• **Exercise description**
Transcribe the listing below from its opening line up to and including the line that contains "Task: Tap the Premium shipping label"; reproduce nothing else.

• **Data provided**
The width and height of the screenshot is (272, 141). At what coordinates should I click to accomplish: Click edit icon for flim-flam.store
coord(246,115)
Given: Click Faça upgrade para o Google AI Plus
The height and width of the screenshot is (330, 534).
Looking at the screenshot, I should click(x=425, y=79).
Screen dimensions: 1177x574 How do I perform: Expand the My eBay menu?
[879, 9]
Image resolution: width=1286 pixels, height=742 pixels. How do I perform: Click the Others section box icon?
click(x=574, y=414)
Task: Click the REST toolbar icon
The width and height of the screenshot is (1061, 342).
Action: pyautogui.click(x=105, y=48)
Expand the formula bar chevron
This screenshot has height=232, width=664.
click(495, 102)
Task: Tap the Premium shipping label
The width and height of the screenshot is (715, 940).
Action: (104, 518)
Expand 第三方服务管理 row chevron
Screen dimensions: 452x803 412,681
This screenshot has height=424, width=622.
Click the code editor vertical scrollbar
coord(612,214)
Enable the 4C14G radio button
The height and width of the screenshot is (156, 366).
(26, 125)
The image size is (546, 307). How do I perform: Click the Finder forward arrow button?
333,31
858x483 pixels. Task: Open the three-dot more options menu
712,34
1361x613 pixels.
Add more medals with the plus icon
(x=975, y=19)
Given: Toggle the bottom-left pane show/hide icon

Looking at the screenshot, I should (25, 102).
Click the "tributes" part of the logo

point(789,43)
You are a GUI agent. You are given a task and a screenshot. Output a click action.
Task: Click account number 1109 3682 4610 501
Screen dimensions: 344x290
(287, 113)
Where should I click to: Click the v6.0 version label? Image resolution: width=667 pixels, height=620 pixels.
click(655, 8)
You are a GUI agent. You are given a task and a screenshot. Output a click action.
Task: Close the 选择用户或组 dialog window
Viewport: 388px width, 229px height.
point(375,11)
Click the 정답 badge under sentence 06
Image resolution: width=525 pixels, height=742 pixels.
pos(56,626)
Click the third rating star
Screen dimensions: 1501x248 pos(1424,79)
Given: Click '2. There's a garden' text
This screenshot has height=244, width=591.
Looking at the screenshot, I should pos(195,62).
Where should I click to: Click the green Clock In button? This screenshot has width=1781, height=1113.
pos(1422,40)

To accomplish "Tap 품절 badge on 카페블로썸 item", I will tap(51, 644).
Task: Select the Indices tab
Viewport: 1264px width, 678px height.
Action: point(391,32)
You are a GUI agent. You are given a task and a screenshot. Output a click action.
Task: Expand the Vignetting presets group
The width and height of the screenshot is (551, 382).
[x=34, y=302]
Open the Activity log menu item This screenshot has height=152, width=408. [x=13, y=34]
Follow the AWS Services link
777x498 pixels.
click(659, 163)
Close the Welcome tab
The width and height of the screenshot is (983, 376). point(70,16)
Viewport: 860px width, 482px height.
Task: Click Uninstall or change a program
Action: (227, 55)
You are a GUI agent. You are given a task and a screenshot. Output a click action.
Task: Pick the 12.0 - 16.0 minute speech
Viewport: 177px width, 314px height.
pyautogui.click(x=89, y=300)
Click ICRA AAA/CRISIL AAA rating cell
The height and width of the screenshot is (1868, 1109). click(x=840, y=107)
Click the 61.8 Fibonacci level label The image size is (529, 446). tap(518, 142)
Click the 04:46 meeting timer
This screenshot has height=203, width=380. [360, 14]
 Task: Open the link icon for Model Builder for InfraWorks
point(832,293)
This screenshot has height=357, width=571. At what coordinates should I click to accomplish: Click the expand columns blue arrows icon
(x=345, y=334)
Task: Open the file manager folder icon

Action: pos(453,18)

• **Solution for this exercise**
The width and height of the screenshot is (272, 141). At what coordinates should I click to accomplish: Click edit icon for flim-flam.store
coord(246,115)
Given: Click Faça upgrade para o Google AI Plus
The height and width of the screenshot is (330, 534).
Looking at the screenshot, I should click(x=425, y=79).
Screen dimensions: 1177x574 How do I perform: Expand the My eBay menu?
[879, 9]
Image resolution: width=1286 pixels, height=742 pixels. How do I perform: Click the Others section box icon?
click(x=574, y=414)
Task: Click the REST toolbar icon
The width and height of the screenshot is (1061, 342).
Action: pyautogui.click(x=105, y=48)
Expand the formula bar chevron
This screenshot has height=232, width=664.
click(495, 102)
Task: Tap the Premium shipping label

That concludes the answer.